[SHORT PROBLEM 1]: Copy these rows word for word, starting at the row that contains "Where should I click to: Open the 市场" and ending after the row that contains "tap(134, 18)".

[SOURCE DOCUMENT]:

▬▬▬

Thanks so much to everyone........

Tsunami

Wednesday, February 1, 2012

Knowledge, Old and Young. 2/1/2012

Last week, I had a great lunch with an up-and-coming luthier from the North Georgia area.  He is young and restless, but his talent is undeniable.  He is still finding himself in this difficult business, and had asked to meet with me for a little marketing advice at the "cheap and dirty" level.  In previous years, he had spent a lot of money on some different types of advertising, but none of it worked, and he wanted to know what I thought, since I've had a backlog of some type for a little over 20 months.
I prepared a small list with definitions of what I thought he should do, and we met for about two hours.  At the end, he was impressed, and did find that there are definite areas he needed to work on.  I also showed him how to create an online presence without spending the bank.  He just shook his head in amazement when I told him what my website cost, and how many hits I take a week.  He paid way more for his, and gets way less hits...

Being older, and not too rich myself, I was always taught to do things myself.  I can remember my parents telling me that knowing how to speak and write correctly would carry me further than almost anything I could do.  Well, maybe not be an M.D., but certainly in most worlds, one of the first things people recognize is your ability to communicate correctly, and how you communicate with folks.  It has always been tough for me to listen.  I still fight that.  But on the other hand, I am pretty good these days at keeping myself in a positive mood, no matter what.  That goes a long ways in working with customers, and for sure, when performing detailed tasks on building guitars, it often helps me get it right.  I also am well schooled, at least at this point in my life, at working my way through things in a logical step-like manner.  Even things I might not be an expert in. 

It's funny, but these days, I meet a lot of young people who are very smart in one arena, but once they get into another discipline, they are totally lost.  Like programming a website, really good.  Changing a tire or learning what noises in a car are bad, not so good. 

A long, long time ago, I can remember it not being that way.  People had to do things for themselves.  At least people without much money, like my family.  With no cell phones, pagers, or any advanced communications sometimes it was just all up to you.  Here's a good example.  If your car acted up, you could walk, hope for someone to come along and help you, or fix it yourself enough to keep going.
I can remember one time, traveling with my parents, we had trouble with our car between Wickenburg, Arizona, and Phoenix.  I can tell you back then, that was sheer desert, no interstate, not a good place to be stranded.  And we found ourselves a little short on gas, since it turned out our gas gauge was wrong on our Oldsmobile.  We needed about ten miles, best that I could tell with our Shell gas station map. (No GPS, either)
My father, MacGiver that he was, remembered that he had a couple gallons of whiskey in the trunk he had bought at a discount.  You guessed it - as much as he hated to do it, in the tank it went!
After much choking and spitting, the motor adjusted well enough to the "blend", and we got going, just far enough to make the next gas station.  Little herky-jerky, but we smoked and choked that car right up to a gas pump!

▬▬▬

[EXTRACTED RECORDS]:
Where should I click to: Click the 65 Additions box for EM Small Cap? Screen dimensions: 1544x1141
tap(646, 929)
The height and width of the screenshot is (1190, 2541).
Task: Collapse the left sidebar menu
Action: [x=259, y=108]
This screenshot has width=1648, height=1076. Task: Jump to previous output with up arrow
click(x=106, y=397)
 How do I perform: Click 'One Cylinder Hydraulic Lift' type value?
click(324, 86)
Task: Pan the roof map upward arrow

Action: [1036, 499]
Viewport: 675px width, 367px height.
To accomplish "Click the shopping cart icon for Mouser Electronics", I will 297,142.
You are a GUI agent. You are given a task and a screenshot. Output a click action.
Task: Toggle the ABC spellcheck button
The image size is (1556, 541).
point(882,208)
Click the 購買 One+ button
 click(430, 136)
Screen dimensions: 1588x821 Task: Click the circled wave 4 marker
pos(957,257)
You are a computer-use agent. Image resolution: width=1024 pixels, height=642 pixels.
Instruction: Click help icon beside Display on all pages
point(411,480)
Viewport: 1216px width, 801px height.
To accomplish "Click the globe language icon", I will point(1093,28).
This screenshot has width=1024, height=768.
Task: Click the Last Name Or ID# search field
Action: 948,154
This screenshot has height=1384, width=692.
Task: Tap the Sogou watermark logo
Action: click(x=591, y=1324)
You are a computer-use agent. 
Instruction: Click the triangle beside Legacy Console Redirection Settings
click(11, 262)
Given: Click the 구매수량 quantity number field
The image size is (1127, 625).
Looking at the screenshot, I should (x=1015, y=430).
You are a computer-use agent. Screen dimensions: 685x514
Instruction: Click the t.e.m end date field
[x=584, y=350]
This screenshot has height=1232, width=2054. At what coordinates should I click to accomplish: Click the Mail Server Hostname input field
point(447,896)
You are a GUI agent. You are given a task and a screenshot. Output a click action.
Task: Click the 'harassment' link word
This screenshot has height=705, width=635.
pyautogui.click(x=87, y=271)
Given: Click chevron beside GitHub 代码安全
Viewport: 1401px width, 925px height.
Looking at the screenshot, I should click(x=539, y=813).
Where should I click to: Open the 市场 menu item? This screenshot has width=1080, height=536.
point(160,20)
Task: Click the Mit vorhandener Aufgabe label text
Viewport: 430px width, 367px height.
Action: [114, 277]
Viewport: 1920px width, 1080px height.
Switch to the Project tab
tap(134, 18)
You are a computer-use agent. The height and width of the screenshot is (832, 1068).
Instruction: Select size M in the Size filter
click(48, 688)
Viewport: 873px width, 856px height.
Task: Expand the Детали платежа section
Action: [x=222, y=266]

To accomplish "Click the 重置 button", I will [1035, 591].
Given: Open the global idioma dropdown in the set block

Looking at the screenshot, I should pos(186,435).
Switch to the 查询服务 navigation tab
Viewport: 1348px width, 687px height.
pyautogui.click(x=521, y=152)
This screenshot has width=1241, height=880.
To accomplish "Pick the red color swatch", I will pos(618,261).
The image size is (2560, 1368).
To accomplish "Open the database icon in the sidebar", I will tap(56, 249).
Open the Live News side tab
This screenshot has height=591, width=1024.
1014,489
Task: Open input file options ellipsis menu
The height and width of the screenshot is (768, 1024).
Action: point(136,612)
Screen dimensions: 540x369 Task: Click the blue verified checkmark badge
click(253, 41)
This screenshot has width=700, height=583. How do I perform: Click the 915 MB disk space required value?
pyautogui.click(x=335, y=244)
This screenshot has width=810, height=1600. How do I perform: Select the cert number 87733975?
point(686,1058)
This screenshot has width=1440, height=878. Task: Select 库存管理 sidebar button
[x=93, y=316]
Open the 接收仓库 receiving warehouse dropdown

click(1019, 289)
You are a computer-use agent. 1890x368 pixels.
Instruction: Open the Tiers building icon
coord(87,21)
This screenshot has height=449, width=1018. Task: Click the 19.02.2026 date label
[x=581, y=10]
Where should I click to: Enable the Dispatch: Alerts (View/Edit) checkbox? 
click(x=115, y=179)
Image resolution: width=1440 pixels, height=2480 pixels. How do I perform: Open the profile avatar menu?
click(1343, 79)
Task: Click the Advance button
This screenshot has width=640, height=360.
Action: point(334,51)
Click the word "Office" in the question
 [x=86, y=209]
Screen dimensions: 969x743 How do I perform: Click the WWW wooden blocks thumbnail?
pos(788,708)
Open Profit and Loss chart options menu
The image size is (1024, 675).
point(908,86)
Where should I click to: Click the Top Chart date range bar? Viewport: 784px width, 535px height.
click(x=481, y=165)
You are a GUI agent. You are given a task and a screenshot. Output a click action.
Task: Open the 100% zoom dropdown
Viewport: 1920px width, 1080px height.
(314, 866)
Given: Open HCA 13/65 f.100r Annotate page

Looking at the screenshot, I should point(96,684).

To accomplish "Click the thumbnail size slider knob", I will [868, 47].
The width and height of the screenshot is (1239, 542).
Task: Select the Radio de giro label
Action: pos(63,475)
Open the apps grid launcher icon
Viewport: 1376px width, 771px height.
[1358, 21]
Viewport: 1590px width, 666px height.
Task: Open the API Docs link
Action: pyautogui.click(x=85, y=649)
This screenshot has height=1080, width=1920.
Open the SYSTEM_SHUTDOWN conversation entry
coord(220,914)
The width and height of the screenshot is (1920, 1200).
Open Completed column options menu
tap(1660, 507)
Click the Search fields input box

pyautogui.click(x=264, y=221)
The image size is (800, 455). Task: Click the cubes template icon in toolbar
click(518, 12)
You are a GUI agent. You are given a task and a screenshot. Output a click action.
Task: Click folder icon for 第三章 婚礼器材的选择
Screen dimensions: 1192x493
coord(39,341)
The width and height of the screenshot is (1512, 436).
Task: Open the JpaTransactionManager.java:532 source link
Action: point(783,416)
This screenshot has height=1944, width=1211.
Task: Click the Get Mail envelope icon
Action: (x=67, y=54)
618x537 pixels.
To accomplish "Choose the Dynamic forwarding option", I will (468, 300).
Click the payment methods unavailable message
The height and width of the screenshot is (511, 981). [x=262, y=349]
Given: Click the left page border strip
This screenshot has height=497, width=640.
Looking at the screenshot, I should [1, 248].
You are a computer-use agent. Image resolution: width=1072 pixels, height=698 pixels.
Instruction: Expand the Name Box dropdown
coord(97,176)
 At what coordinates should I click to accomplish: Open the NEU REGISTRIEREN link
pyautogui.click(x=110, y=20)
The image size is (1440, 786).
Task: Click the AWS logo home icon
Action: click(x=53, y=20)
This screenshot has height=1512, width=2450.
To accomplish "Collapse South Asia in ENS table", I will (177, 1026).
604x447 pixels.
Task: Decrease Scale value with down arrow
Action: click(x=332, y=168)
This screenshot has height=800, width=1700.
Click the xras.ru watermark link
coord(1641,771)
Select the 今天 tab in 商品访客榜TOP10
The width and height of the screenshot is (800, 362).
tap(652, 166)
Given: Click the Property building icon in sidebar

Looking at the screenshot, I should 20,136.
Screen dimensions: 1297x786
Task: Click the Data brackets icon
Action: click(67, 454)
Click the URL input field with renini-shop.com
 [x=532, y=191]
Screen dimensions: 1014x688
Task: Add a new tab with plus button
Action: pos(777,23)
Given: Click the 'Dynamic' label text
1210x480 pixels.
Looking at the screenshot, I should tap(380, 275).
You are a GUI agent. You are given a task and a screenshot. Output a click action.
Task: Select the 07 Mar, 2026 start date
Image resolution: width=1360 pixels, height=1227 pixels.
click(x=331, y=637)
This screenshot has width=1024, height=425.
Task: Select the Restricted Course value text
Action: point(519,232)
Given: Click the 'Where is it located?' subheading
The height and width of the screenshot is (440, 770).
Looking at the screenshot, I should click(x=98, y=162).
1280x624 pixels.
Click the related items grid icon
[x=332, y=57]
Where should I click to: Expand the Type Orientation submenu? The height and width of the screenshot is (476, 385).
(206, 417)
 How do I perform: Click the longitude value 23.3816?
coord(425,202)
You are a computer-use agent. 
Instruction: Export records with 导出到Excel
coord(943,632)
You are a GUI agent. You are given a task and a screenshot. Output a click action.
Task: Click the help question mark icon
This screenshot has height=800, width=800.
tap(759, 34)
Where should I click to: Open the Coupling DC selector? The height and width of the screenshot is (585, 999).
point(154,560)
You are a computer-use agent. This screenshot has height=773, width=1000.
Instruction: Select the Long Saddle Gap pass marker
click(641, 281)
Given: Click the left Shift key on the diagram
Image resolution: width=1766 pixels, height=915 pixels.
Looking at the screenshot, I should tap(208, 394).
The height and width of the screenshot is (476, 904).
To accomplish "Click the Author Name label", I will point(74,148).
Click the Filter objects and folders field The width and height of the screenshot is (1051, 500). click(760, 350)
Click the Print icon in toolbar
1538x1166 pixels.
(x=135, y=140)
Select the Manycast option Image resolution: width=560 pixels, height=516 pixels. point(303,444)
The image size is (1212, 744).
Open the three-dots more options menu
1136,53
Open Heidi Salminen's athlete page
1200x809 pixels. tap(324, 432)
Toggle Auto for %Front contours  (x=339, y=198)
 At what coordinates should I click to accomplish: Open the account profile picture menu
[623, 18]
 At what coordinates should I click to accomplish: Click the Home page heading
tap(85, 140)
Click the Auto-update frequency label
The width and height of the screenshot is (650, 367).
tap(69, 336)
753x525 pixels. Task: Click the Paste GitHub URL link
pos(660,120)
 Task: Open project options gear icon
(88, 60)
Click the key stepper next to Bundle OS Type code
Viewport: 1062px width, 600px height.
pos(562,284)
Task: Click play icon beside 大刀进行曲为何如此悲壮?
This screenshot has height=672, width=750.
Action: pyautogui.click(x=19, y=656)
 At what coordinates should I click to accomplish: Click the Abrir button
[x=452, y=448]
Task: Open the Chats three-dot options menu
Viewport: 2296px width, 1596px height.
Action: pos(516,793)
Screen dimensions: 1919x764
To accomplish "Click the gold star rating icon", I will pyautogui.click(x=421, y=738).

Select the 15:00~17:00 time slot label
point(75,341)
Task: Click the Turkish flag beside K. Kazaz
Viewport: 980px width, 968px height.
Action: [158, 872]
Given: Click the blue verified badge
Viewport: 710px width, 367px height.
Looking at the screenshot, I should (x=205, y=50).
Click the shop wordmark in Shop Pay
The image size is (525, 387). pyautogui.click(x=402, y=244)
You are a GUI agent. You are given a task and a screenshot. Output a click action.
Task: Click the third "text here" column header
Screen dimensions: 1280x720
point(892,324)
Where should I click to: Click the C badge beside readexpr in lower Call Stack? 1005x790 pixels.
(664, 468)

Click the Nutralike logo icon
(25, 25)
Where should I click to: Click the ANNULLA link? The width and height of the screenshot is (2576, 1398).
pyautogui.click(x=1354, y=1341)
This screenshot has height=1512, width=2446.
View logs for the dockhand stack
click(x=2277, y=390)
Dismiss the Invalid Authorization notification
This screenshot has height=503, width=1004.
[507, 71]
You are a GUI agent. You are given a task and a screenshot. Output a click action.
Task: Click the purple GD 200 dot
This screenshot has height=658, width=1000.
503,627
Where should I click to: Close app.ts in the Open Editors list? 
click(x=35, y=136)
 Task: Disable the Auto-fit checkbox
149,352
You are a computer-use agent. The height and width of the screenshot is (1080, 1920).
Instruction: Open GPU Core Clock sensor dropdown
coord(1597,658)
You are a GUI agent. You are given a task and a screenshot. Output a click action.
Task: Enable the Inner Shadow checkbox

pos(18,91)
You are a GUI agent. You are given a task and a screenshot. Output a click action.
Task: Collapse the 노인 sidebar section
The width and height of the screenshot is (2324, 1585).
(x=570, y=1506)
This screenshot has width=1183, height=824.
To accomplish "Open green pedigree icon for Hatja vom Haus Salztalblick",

▬▬▬

[SHORT PROBLEM 2]: List every place name mentioned in the blog post.

[FULL RESPONSE 1]:
Where should I click to: Open the 市场 menu item? This screenshot has width=1080, height=536.
point(160,20)
Task: Click the Mit vorhandener Aufgabe label text
Viewport: 430px width, 367px height.
Action: [114, 277]
Viewport: 1920px width, 1080px height.
Switch to the Project tab
tap(134, 18)

[FULL RESPONSE 2]: North Georgia, Wickenburg, Arizona, Phoenix